According to --report-bindings this is a heterogenous job, but the simulation is stuck in the communication channel
I would assume that you can do something similar as described in this section, e.g., by creating hostfiles for each mpirun but accessing the PBS_NODEFILE environment variable. This translation between SLURM and PBS environment variables might be useful.
Thanks for your input @ajaust. I looked over the SLURM sessions, but since i dont have SBATCH on my system, i could not test the same things and check the corresponding hostfiles how they look:D But i think at the examples they always had at least one node for each participant and therefore never used the same host for both participants:D
What worked for my case is using additonal rankfiles for both participants and changing the slot number between them to prevent the double allocation.

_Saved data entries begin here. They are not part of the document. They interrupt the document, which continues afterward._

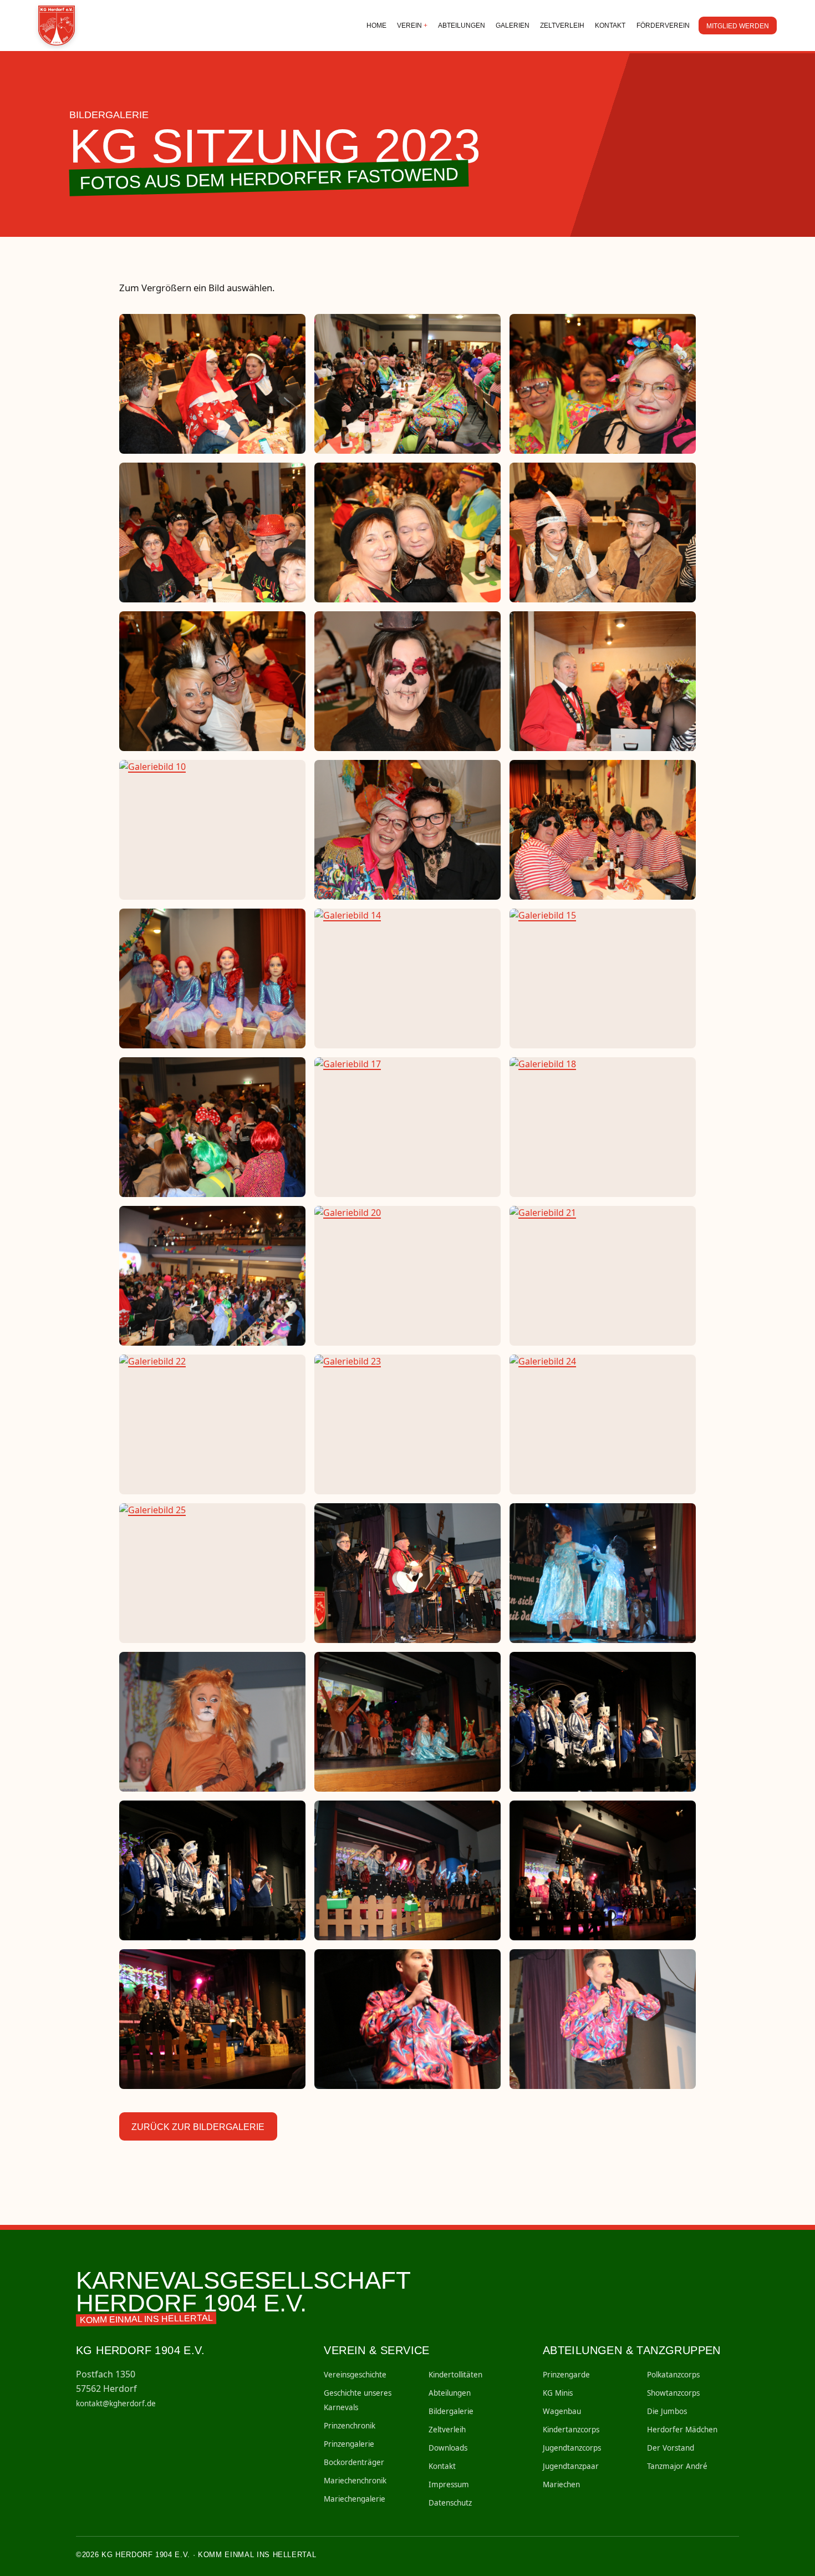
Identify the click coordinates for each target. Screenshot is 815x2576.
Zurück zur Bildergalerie (197, 2127)
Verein (409, 25)
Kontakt (610, 25)
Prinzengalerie (349, 2444)
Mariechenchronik (355, 2481)
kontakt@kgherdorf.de (116, 2403)
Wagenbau (562, 2411)
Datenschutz (450, 2503)
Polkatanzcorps (673, 2375)
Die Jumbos (667, 2411)
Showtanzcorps (673, 2393)
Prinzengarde (566, 2375)
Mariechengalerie (354, 2499)
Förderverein (663, 25)
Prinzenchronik (349, 2426)
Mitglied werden (737, 26)
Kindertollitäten (455, 2375)
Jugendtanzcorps (572, 2448)
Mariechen (561, 2484)
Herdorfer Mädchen (682, 2430)
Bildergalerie (451, 2411)
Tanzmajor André (677, 2466)
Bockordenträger (354, 2462)
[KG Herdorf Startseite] (58, 25)
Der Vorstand (670, 2448)
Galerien (512, 25)
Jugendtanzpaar (571, 2466)
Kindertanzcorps (571, 2430)
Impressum (449, 2484)
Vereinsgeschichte (355, 2375)
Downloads (448, 2448)
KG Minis (558, 2393)
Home (376, 25)
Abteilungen (461, 25)
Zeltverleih (562, 25)
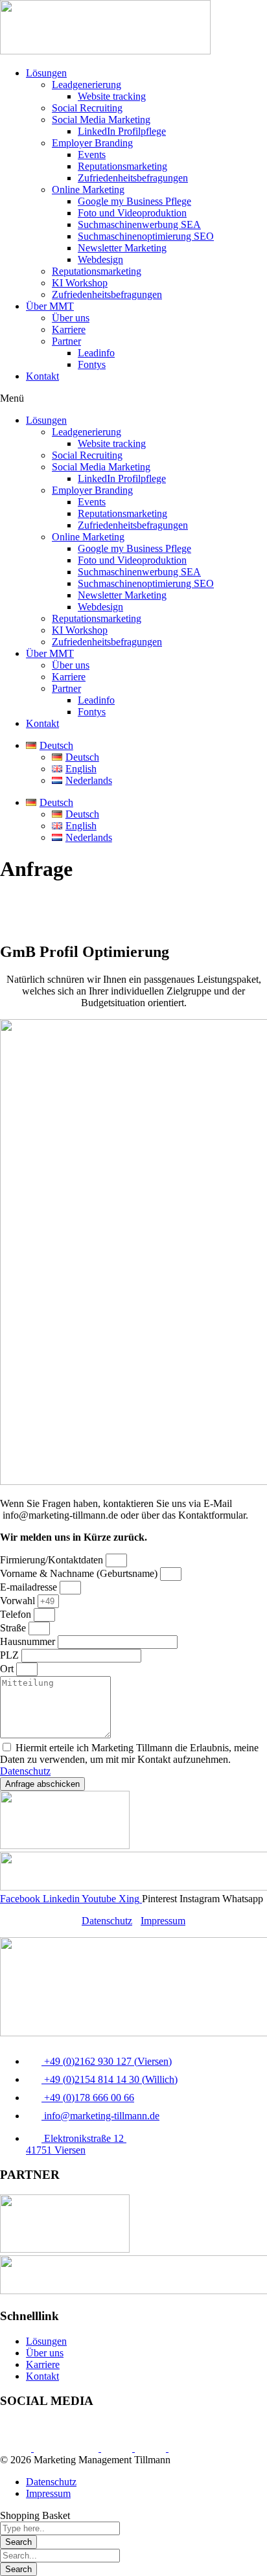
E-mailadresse (30, 1587)
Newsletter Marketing (122, 247)
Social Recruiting (87, 107)
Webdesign (100, 259)
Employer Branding (92, 142)
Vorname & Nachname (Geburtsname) (80, 1573)
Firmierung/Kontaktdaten (53, 1559)
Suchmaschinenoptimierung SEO (146, 236)
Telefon (17, 1614)
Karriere (69, 329)
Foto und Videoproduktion (132, 212)
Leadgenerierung (86, 84)
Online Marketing (88, 189)
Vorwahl (19, 1600)
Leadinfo (96, 352)
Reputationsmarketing (122, 166)
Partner (66, 341)
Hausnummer (29, 1641)
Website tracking (112, 96)
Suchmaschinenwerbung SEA (139, 224)
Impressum (163, 1920)
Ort (8, 1668)
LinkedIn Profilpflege (122, 131)
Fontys (92, 364)
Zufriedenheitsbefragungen (133, 177)
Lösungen (46, 72)
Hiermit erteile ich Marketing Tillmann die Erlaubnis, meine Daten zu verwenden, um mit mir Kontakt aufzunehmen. (129, 1759)
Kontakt (42, 376)
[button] (133, 398)
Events (92, 154)
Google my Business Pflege (134, 201)
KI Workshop (80, 282)
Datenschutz (25, 1771)
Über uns (70, 317)
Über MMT (50, 306)
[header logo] (105, 50)
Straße (14, 1627)
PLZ (10, 1655)
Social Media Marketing (101, 119)
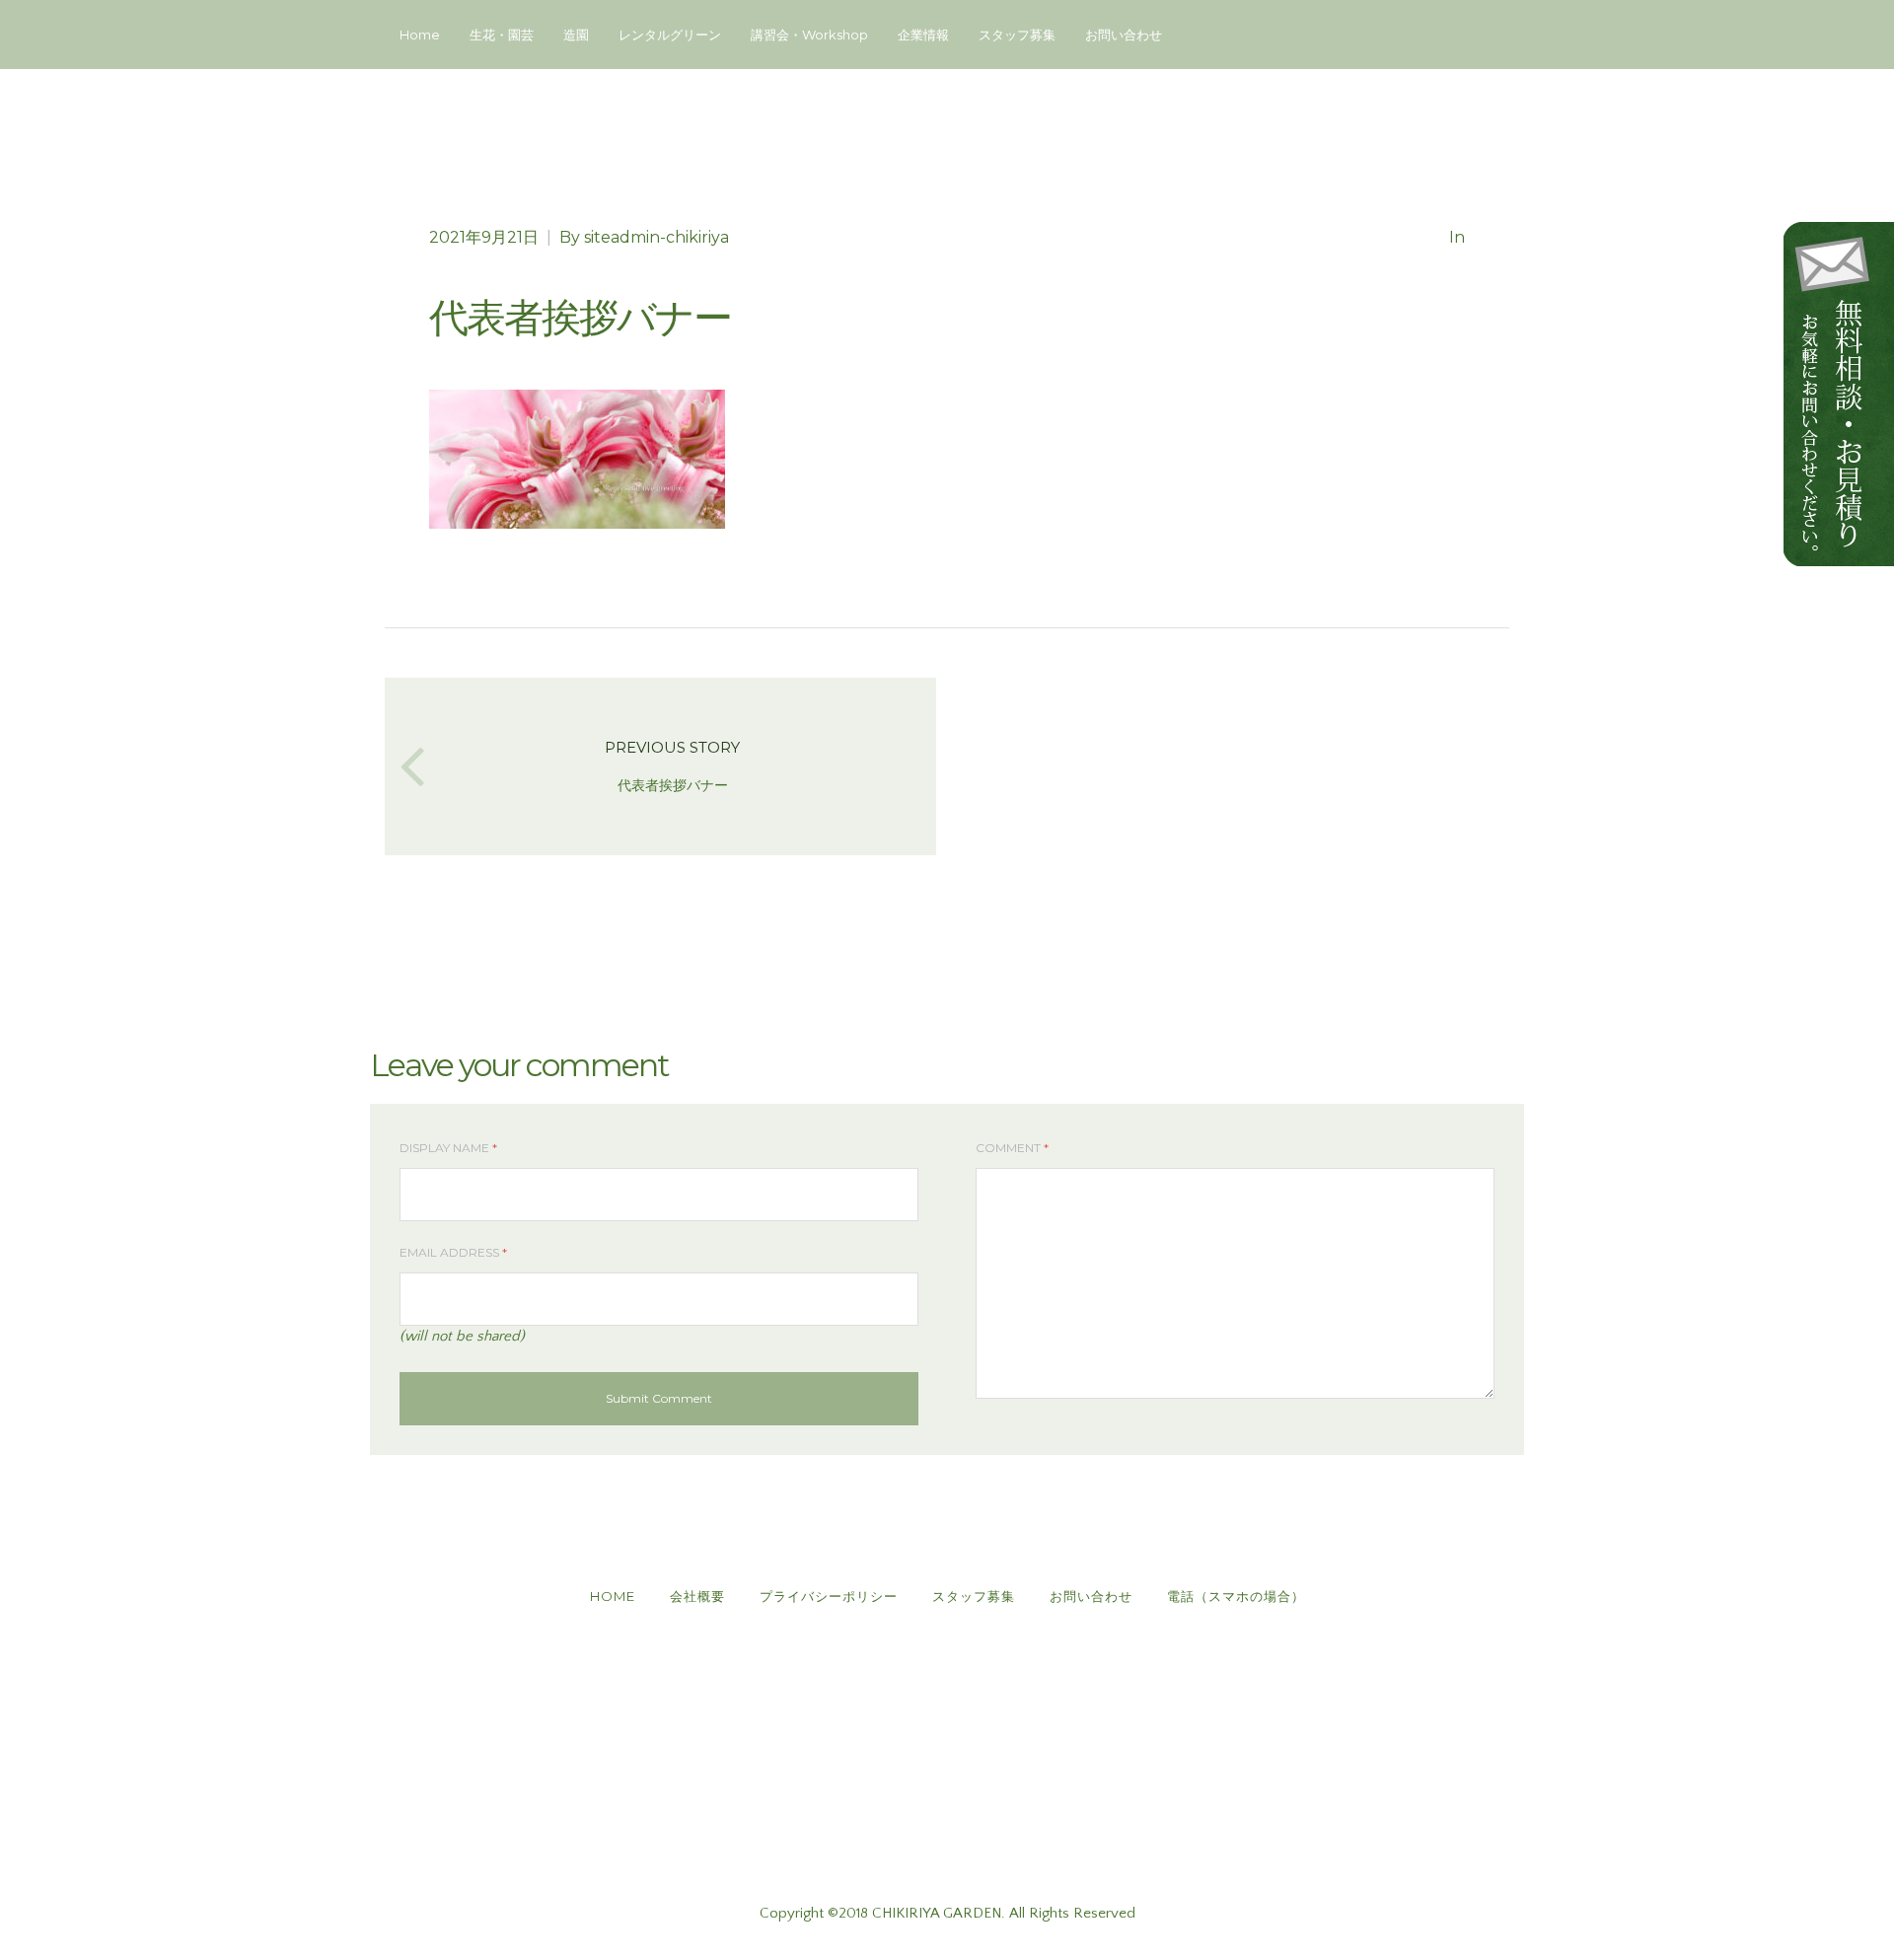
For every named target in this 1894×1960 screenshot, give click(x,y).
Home (420, 34)
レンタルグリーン (670, 34)
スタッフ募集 (1017, 34)
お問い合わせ (1123, 34)
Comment (1012, 1147)
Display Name (448, 1147)
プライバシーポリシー (829, 1596)
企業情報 (923, 34)
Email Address (453, 1252)
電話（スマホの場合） (1236, 1596)
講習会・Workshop (809, 34)
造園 (576, 34)
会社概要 (697, 1596)
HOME (612, 1596)
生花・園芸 (502, 34)
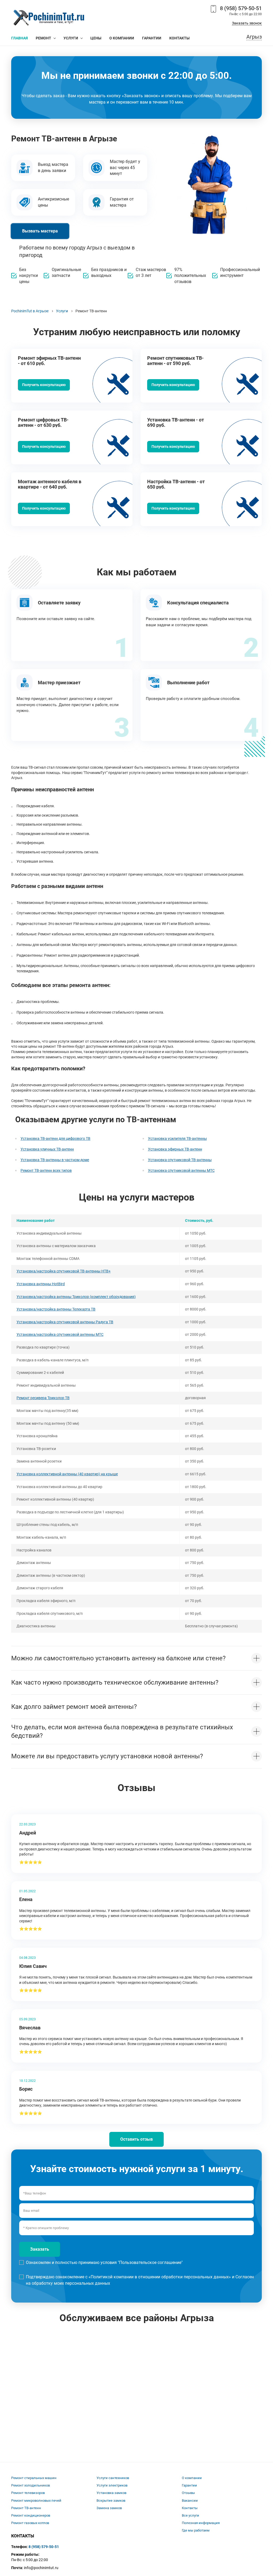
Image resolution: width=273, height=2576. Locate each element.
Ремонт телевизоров (28, 2493)
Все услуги (190, 2515)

#PBS -l select=1:node_type=node:ncpus=40:mpiprocs=40
NODE=$(sort -u "$PBS_NODEFILE" | head -n 1)
for i in {0..19}; do
echo "rank $i=$NODE slot=0:$i"
done > RankfileA.txt
for i in {0..19}; do
echo "rank $i=$NODE slot=1:$i"
done > RankfileB.txt
mpirun --display-map --report-bindings -np 20 --host $NODE:40 --map-by rankfile:file=RankfileA.txt ./solverA.sh &
mpirun --display-map --report-bindings -np 20 --host $NODE:40 --map-by rankfile:file=RankfileB.txt ./solverB.sh
Output: --report-bindings first mpirun
[n060601:411810] Rank 0 bound to package[0][core:0]
...
[n060601:411810] Rank 19 bound to package[0][core:19]
Output: --report-bindings second mpirun
[n060601:411811] Rank 0 bound to package[1][core:20]
...
[n060601:411811] Rank 19 bound to package[1][core:39]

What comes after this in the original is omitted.